Avec le projet de loi qui vient de tomber pas plus qu'avec l'accord Ville-canton qui le précédait et qu'il reprend, on n'a pas affaire à un programme de politique culturelle -juste à un marchandage sans critères clairs : on ne se répartit les responsabilités ni en fonction de l'importance des lieux culturels, ni en fonction du domaine culturel, ni en fonction de qui les assume actuellement, ni en fonction de leur audience locale, cantonale ou régionale, ni en fonction de leur coût.  Si on retenait ces critères, le Musée d'Art et d'Histoire et la Nouvelle Comédie devraient revenir au canton -or le canton les laisse à la Ville, seule.  Et finalement, on ne désenchevêtre pas grand chose.
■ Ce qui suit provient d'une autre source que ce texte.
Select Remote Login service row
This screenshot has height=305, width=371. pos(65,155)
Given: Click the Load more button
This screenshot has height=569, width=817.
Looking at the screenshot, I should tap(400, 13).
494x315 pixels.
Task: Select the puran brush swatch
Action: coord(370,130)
D'ailleurs, ce serait une démarche en soi contestable que de "désenchevêtrer", s'agissant de la culture, qui produit naturellement de l'enchevêtrement, autant qu'elle en profite. La Confédération elle-même le reconnaît, puisque lorsqu'elle intervient dans le champ culturel genevois, c'est en encourageant son partenariat avec la Ville et le canton. Autrement dit, en encourageant l'"enchevêtrement"... auquel le canton fait mine de vouloir mettre fin, alors même qu'il n'a pas réellement de politique culturelle, mais seulement des envies de politique culturelle, ce qui n'est pas vraiment la même chose. Sauf à réduire la politique culturelle à la mainmise (au moindre coût possible) sur telle ou telle institution culturelle plus prestigieuse que les autres.

Une affaire d'amour-propre, en somme.